Fracking is cracking the U.S. like an egg.
Oil-rich Oklahoma is the epicenter of fracking and the Sooner state is taking a beating. Cities in Oklahoma have noticeable earthquakes daily and they are increasing in severity.
Fracking is when water is pumped into subterranean rock in order to break it apart to reach oil.
Rather than paying the cost, oil and gas companies dispose of the contaminated water under the surface of Oklahoma.
Waste water does not belong in subterranean rock in Oklahoma.
The ground beneath the mid-continent and the majority of the East Coast are made from upper paleozoic sedimentary rocks and has remained relatively stable for the last 600 million years.
Water pumped in is causing the rock to slide because fissures are created from the high pressures. Similar to a fissure forming on an iceberg, once a crack is made, it flows. Oklahoma has fault lines that are 300 million years old, which were inactive until 2009.
Between 1978 and 1999 Oklahoma experienced an average of only 1.6 earthquakes per year.
Suddenly, in 2009, there were 20. Between 2010 through 2012 there were 141.
It escalates from there.
2014 had 585 and 2015 had 890.
Oklahoma racked up 45 percent of all U.S. earthquakes of M3 scale or higher between 2008-2016.
Just as San Diego would be unprepared to handle a tornado, Oklahoma is not ready for earthquakes.
Earthquakes behave differently in the Midwest than on the West Coast because those sedimentary rocks radiate their energy outwards as opposed to West Coast earthquakes where they carry their energy in.
Any time an earthquake happens in Virginia it becomes a very important scientific event. It reveals rare data from the inside of the ancient North American Craton, the largest chunk of Earth’s crust that creates the continent we live on.
The edge of this particular craton ends at Oklahoma which is now engaged in an epic tug of war.
Oil and gas companies could not have picked a worse place to frack and inject destabilizing wastewater.
Nothing is being done about stopping the fracking or the wastewater injection process. There is no government intervention.
Oklahoma seems so endeared to oil production it simply can not be stopped even if it blows the state apart.
California has happy cows, Oklahoma has oil.
Fracking has become the hottest ticket in petroleum mining.
With respect to the technology, it is an incredible engineering accomplishment.

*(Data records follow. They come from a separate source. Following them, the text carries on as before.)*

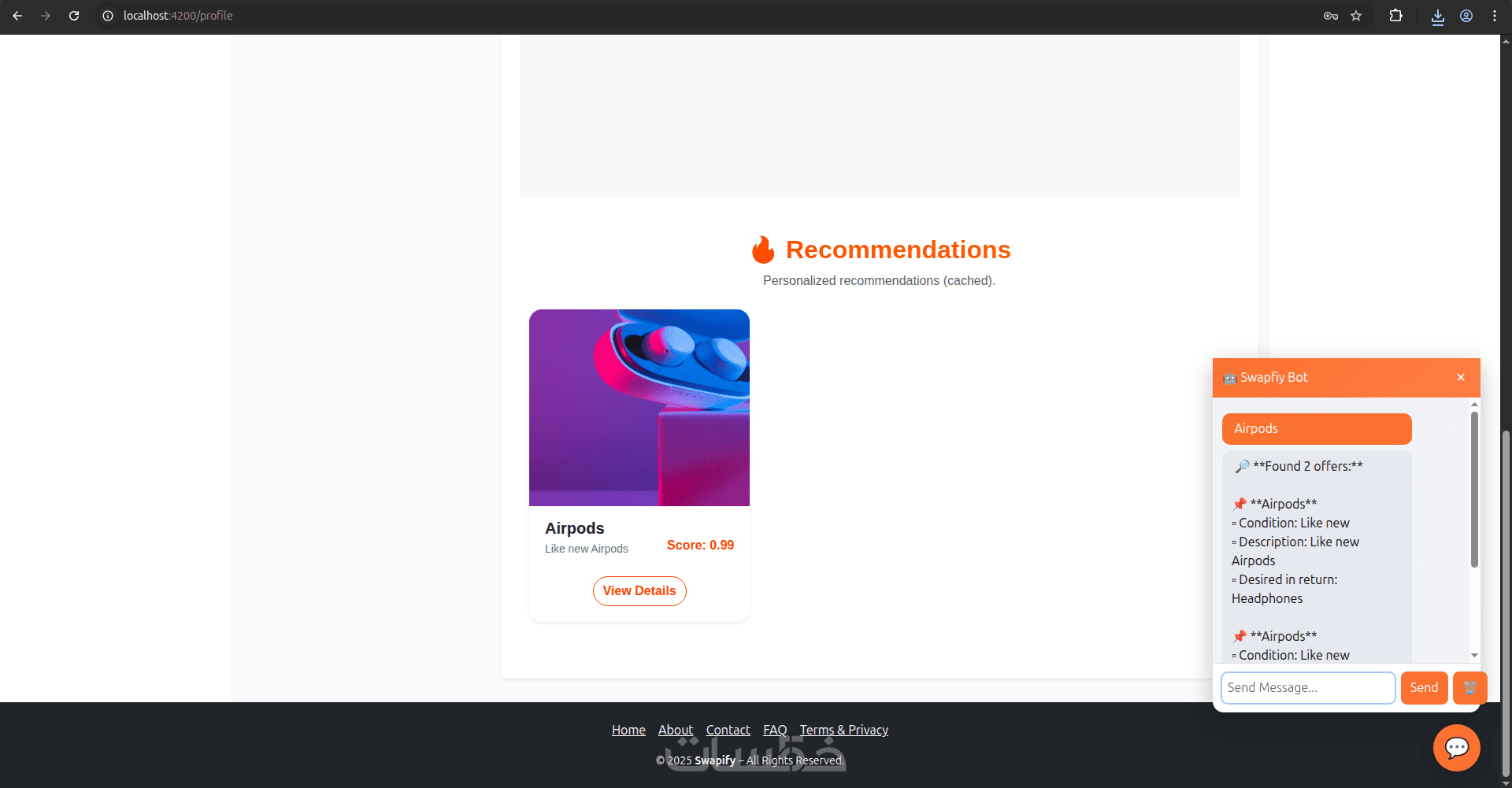Viewport: 1512px width, 788px height.
Task: Close the Swapfiy Bot chat panel
Action: 1461,377
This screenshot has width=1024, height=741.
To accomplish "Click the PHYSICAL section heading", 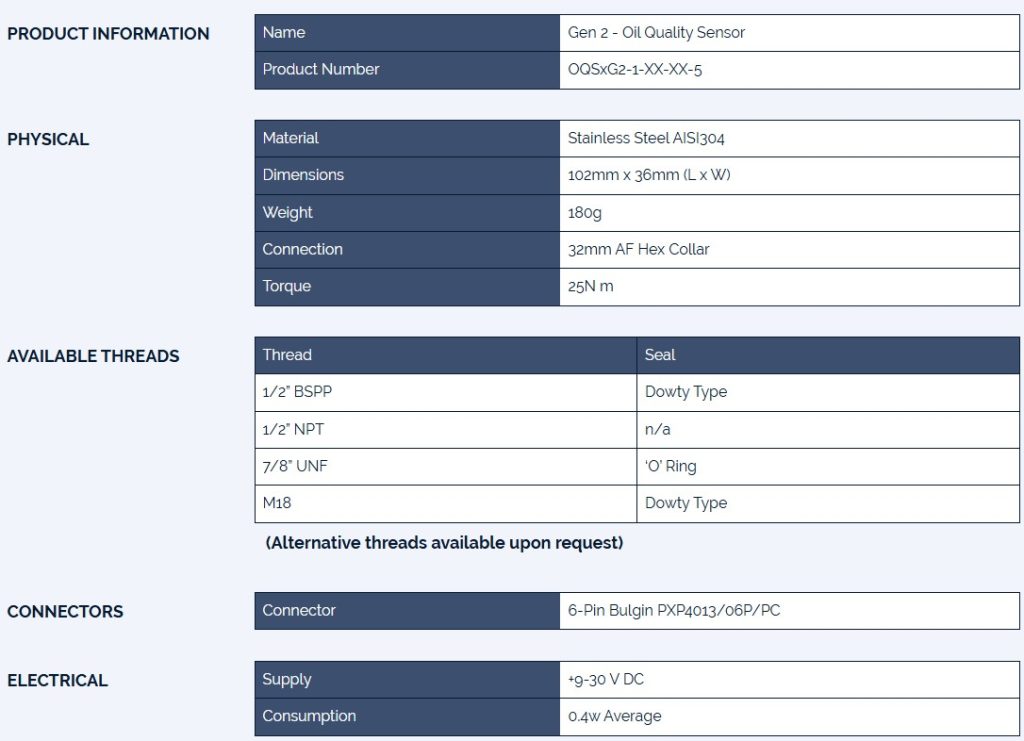I will (x=48, y=140).
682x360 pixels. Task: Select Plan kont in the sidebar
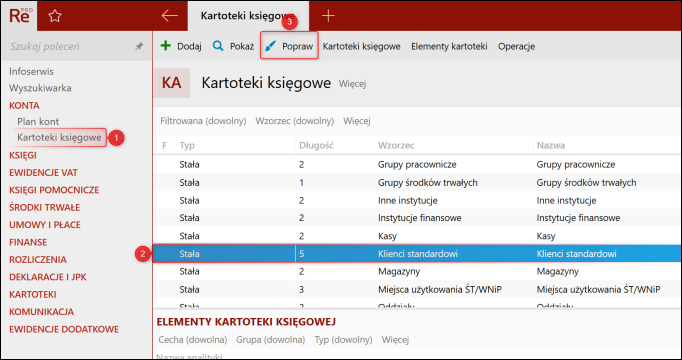click(38, 121)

Water made the drilling more cost efficient. Digging for black gold was made cheaper and easier. Unfortunately, the Earth does not like it and is trying to shake it off.
Science again could ride to the rescue.
Scientists from Virginia Tech discovered how bacteria in wastewater can create energy. Lowly germs can convert organics in wastewater and sewage into electrical energy utilizing microbial fuel cells.
Their paper, published in the February 2016 issue of “Nature,” lays out a revolutionary form of capturing electrons from a pair of bacteria working synergistically, formate and lactate.
A bacterial battery can be created in the future, producing the energy needed to treat wastewater at treatment facilities. Wastewater plants across the world currently burn the energy, not create it.
John D. Rockefeller never let waste to go to waste.
In the 1850s, scientists told Rockefeller that the by-product of kerosene, called gasoline, was a volatile and unusable substance.
He knew better.
His stubbornness to pursue experimentation with the chemical lead to the discovery of its properties, finding its use in the combustible engine. More than 160 years later, we are still dependent on gasoline.
“Willful waste makes woeful want,” said Rockefeller’s mother.
We should all be listening to Mother Earth.